Study material
= = = =

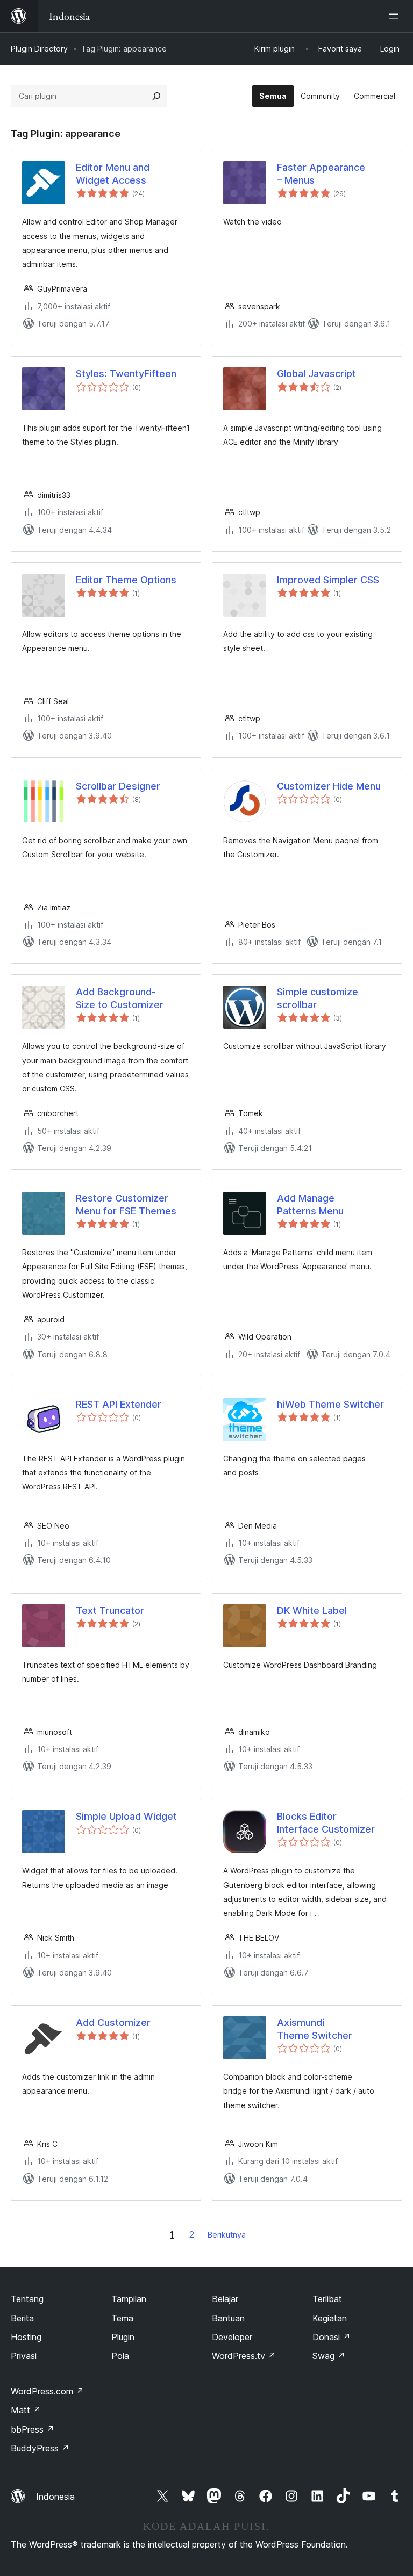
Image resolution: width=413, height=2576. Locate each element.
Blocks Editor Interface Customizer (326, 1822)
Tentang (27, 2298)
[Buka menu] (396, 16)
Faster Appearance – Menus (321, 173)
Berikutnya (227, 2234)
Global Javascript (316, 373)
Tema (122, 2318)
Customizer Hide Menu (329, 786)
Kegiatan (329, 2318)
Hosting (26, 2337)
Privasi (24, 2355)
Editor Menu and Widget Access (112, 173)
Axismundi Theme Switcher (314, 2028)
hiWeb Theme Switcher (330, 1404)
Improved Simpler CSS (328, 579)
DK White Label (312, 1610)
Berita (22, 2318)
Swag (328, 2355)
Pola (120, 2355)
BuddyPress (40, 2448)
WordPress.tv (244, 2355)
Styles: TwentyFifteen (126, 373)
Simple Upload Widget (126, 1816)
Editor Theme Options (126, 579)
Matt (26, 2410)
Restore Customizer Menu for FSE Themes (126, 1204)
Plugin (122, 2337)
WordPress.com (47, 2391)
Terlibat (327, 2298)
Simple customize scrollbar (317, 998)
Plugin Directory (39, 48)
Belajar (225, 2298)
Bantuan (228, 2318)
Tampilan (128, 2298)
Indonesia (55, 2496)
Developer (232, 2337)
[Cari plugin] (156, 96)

= = = =

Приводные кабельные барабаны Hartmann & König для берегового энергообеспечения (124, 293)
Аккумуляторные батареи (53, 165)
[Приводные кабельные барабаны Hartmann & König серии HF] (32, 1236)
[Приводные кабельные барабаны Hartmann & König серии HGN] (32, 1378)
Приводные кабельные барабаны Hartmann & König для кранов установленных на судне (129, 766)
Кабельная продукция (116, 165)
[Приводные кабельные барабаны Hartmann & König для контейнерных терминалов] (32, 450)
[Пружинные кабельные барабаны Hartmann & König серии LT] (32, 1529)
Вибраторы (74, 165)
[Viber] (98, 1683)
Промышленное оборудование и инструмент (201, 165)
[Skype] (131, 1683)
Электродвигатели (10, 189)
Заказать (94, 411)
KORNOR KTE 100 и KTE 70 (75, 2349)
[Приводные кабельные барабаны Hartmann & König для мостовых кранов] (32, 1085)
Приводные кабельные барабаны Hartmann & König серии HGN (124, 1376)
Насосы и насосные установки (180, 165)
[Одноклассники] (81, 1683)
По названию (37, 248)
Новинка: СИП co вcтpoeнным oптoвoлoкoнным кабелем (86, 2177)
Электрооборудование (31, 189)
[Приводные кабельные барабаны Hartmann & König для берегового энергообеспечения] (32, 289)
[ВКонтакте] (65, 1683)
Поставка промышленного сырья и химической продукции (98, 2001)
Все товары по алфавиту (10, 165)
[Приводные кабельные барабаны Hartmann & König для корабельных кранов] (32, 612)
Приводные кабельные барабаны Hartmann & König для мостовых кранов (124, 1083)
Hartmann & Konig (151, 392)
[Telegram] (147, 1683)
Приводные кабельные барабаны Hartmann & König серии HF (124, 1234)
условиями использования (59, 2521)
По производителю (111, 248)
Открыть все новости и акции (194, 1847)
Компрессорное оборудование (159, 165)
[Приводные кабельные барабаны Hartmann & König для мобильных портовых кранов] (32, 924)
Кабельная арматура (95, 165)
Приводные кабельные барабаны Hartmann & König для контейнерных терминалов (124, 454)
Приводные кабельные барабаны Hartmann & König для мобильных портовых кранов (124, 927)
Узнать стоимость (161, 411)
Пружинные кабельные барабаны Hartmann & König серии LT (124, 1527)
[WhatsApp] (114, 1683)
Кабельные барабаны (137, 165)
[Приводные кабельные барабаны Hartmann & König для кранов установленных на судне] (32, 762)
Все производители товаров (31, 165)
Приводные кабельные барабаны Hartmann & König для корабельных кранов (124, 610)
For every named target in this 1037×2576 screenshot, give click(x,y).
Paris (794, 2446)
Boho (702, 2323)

= = = =

Your objective
All lines above from the one with "Поставка промышленного сырья" to the one with "кранов (124, 1083)", inclusive, should be copied exactly, and no other lines.

Solution to this exercise
Поставка промышленного сырья и химической продукции (98, 2001)
Все товары по алфавиту (10, 165)
[Приводные кабельные барабаны Hartmann & König для корабельных кранов] (32, 612)
Приводные кабельные барабаны Hartmann & König для мостовых кранов (124, 1083)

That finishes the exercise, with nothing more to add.